### Trabalho a fazer
1. Enumere as qualidades em que, segundo Isabel Mota, Carlos Moedas ganha na rua, conforme o texto sobre o candidato.
2. Extraia do texto sobre Carlos Moedas o trecho entre "Apresenta-se no ponto" e "socialista Fernando Medina.", inclusive.

### Excerto de texto

Carlos Moedas: o corredor de fundo

Carlos Moedas é o futuro presidente da Câmara Municipal de Lisboa

Apresenta-se no ponto de partida com “uma estratégia muito clara”, capaz de “grande persistência” e com fôlego para disputar, em caso de necessidade, um sprint final. Falta-lhe em carisma o que lhe sobra em empatia. E capacidade de diálogo. Até adversários extremados o reconhecem.

A surpresa serve-se fria, na última noite, quando o adversário se prepara para celebrar a vitória anunciada de sondagem em sondagem, ao longo de sete meses. De 25 de fevereiro a 26 de setembro de 2021, Carlos Moedas é o candidato vencido do PSD à Câmara Municipal de Lisboa, o adversário capaz, competente, mas sem hipótese de tirar a reeleição ao socialista Fernando Medina.

“O Carlos é um corredor de fundo”, lembra Isabel Mota. Alguém que se apresenta no ponto de partida com “uma estratégia muito clara”, capaz de “grande persistência” e com fôlego para disputar, em caso de necessidade, um sprint final. A presidente da Gulbenkian recorda o dia em que o amigo decidiu trocar a confortável cadeira que ocupava no governo da Fundação, e um futuro que pode trazer-lhe a presidência, para se pôr à prova. “Por um lado, fiquei triste, fazia-me falta, mas não pude deixar de lhe dizer que se tratava de uma decisão corajosa, muito corajosa.”

Moedas não é uma figura carismática. Demonstrou-o nos debates e na oratória. Falta-lhe o dom da palavra, a voz não ajuda. Mas ganha na rua, dizem os que o acompanham. “Em afabilidade, amabilidade e muita empatia”, garante Isabel Mota.

Palmilhou a cidade, sem trejeitos de enfado ou cansado, dizendo aos lisboetas que corria por gosto. Demonstrando “enorme disponibilidade para ouvir as pessoas”. Terá sido “um fator essencial da sua campanha e do sucesso eleitoral”, diz a amiga Isabel.

### Informação fornecida
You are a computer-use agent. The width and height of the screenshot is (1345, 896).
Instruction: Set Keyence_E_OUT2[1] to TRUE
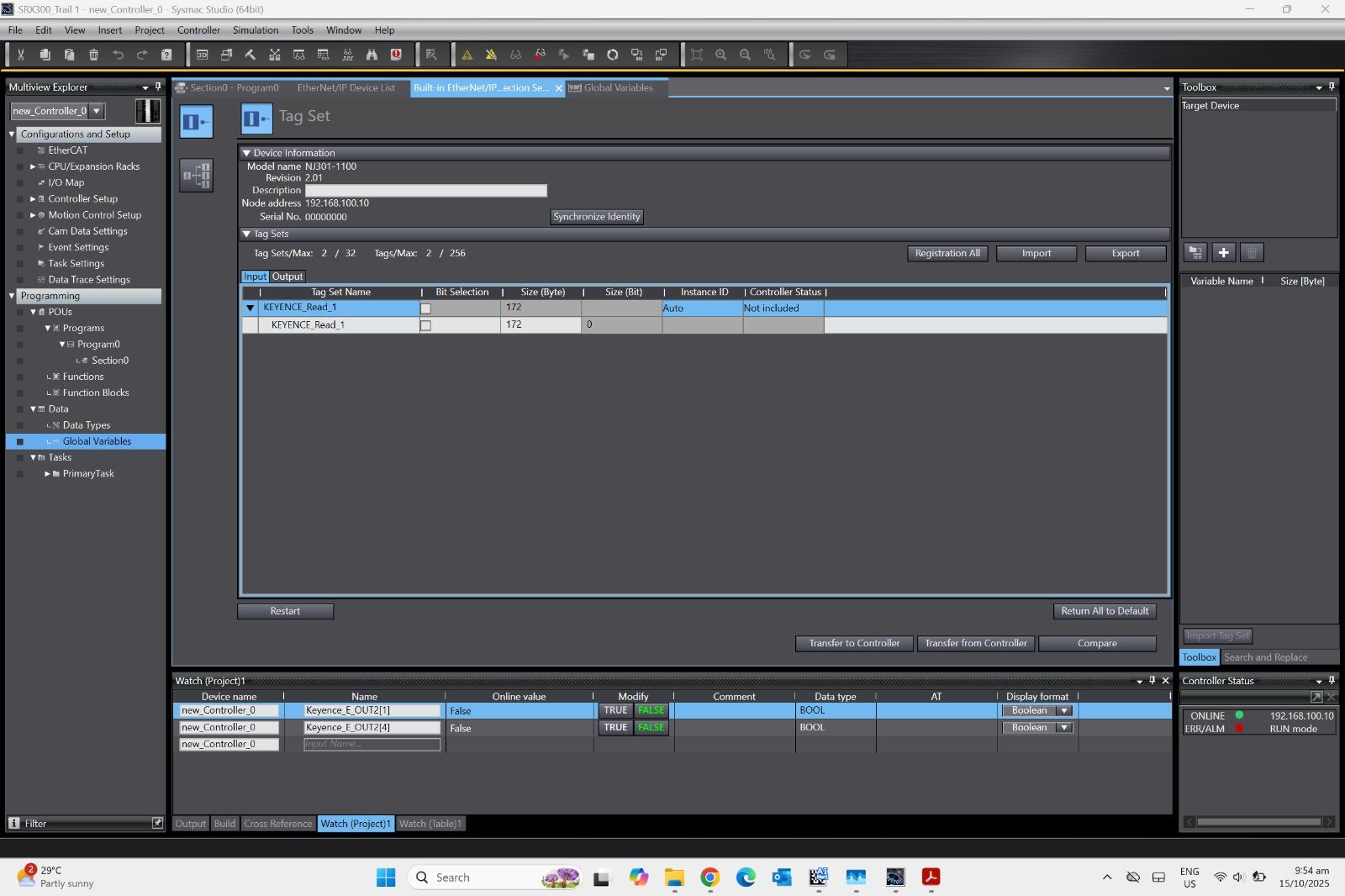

### As soluções
1. Afabilidade, amabilidade e muita empatia.

2.
Apresenta-se no ponto de partida com “uma estratégia muito clara”, capaz de “grande persistência” e com fôlego para disputar, em caso de necessidade, um sprint final. Falta-lhe em carisma o que lhe sobra em empatia. E capacidade de diálogo. Até adversários extremados o reconhecem.

A surpresa serve-se fria, na última noite, quando o adversário se prepara para celebrar a vitória anunciada de sondagem em sondagem, ao longo de sete meses. De 25 de fevereiro a 26 de setembro de 2021, Carlos Moedas é o candidato vencido do PSD à Câmara Municipal de Lisboa, o adversário capaz, competente, mas sem hipótese de tirar a reeleição ao socialista Fernando Medina.